Right to repair going in right direction.. somewhat
We're getting there but not quite where we want to be just yet.
What is right to repair? The ability to repair something you bought using readily available parts.
I'll give an example of repairable vs. unrepairable.
Repairable: Garmin DriveSmart 66. I can take out the screws from the back of that device, take it apart and repair whatever I need to. Replace the battery, replace the main board, replace the screen, microphone, whatever. All of the internals are accessible and parts are available.
Unrepairable: Most smartphones and tablets. The battery is sealed and the device is usually designed in a way where it's very difficult to get in there. And even if you could get in there, getting parts is either not easy or outright not possible at all.
Google has bucked this trend by stating they will stock spare parts for seven years for the Pixel 8 phone. That's good. Very good.
Two drawbacks to this. First, the Pixel 8 right now isn't cheap, but that's not too much of a big deal since prices will fall since tech always does that. Second, how repair-friendly is the Pixel 8? Nobody knows that right now since it hasn't been out in the wild enough just yet.
What this says about the state of tech in general
Basically put, this 7-year commitment for parts availability by Google says, "It's okay to coast for a while."
At this stage of the game, there are two obvious things going on. "Faster" isn't a selling point anymore, and consumers just want tech that works and stays working without having to re-buy it over and over again.
Regardless of how speedy a CPU is in a phone, what ultimately slows it down isn't the hardware but rather the network it's on. Yeah, you could have a phone with the fastest processor on the planet, but that doesn't do anything to improve upload and download speeds. That being true, it makes more sense to improve software technologies rather than hardware...
...except when it comes to the battery. I'll get back to that in a moment.
Where software is concerned, this phrase should be in every developer team's office: "NO BLOAT". Get that code to be as small and minimal as possible. Make it tiny. Do the same for network transfers, because since the network itself is the choke point, get those uploads/downloads to be super small.
And the reason I say right to repair is going in right direction somewhat is because I'm a firm believer in the following:
Every single thing considered to be a portable computer should have a user replaceable battery.
The only thing anybody cares about when a phone gets older is the ability to replace the battery. We used to be able to do that, but then that was taken away in favor of non-replaceable sealed batteries. Why? "Thin" styling and the very weak reasoning that it improves resistance to water damage...
...but the actual reason is that when the battery dies, it forces people to buy a new phone since they can't replace it.
A commitment to parts availability is great and that is a step in the right direction. But what really needs to happen is BRING BACK THE ABILITY FOR THE USER TO REPLACE THE BATTERY.
Changing the battery in a phone should be DOABLE and EASY. In the past, all you needed to do was crack off the back cover, old battery out, new battery in, DONE. That's what needs to happen again.

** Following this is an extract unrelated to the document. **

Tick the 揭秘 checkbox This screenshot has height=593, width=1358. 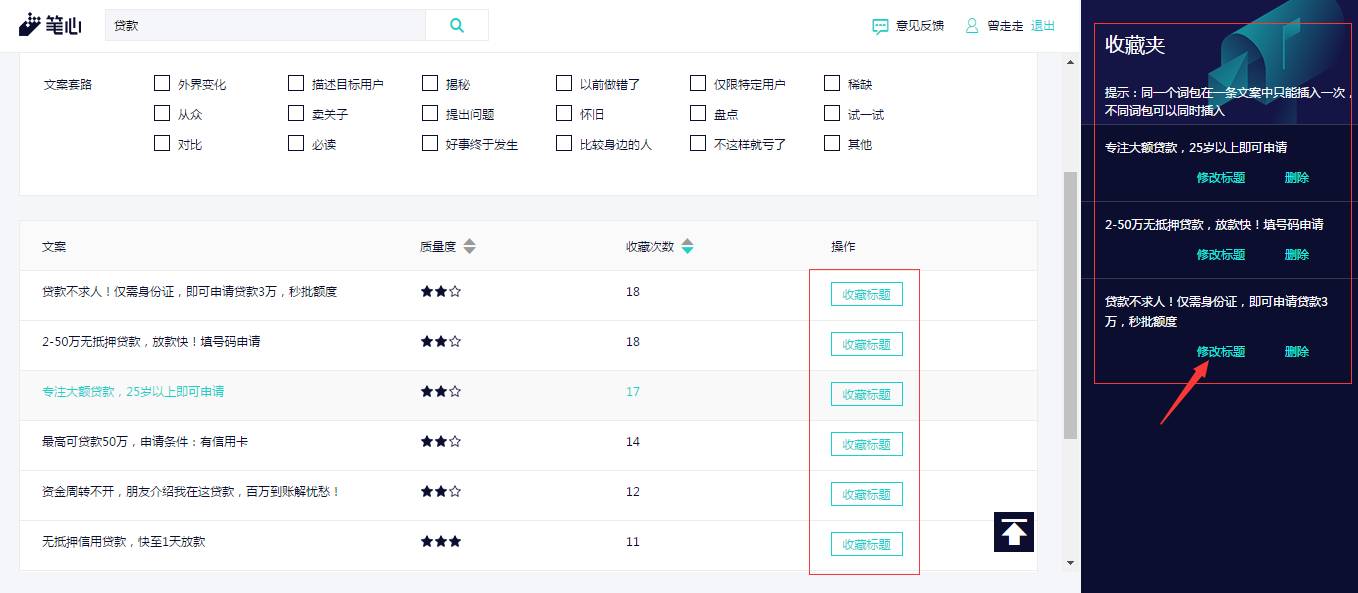click(430, 83)
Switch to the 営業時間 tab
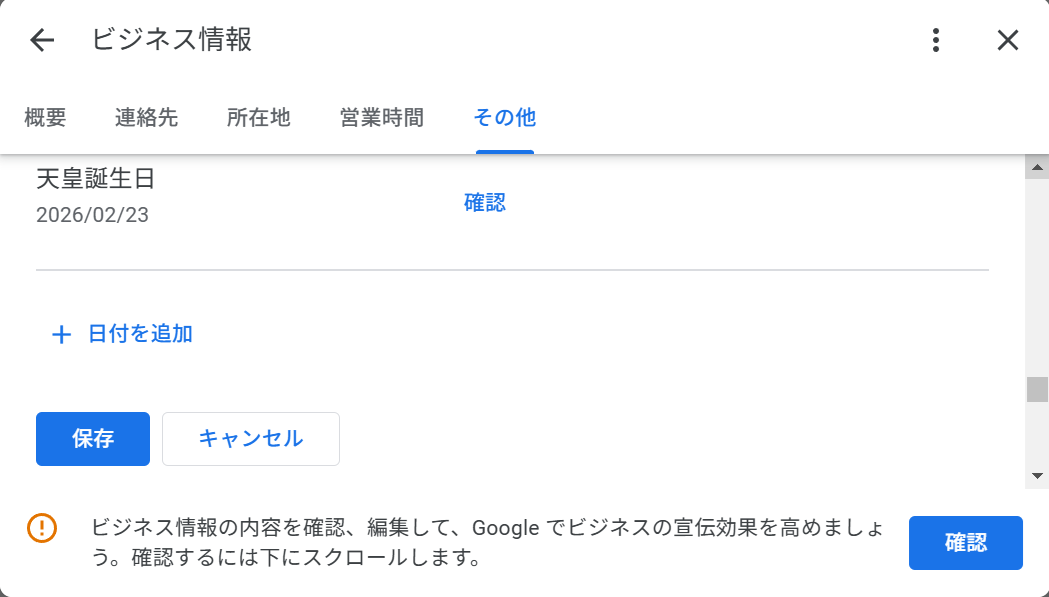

From a design standpoint, designers hate the idea of a user replaceable battery because it adds thickness to a phone handset. To that I say that everybody is already thickening up their phones with things like Otterbox cases and phone grips anyway, so the whole idea of thin design is just stupid to begin with. All that ever did was make the handset more fragile.
To really make things right, so to speak, bring back the user replaceable battery across the board. Yes, you can buy a cheap BLU View 2 prepaid phone which does have a replaceable battery, but that handset is considered to be an outlier. User replaceable batteries should be the standard across all handsets.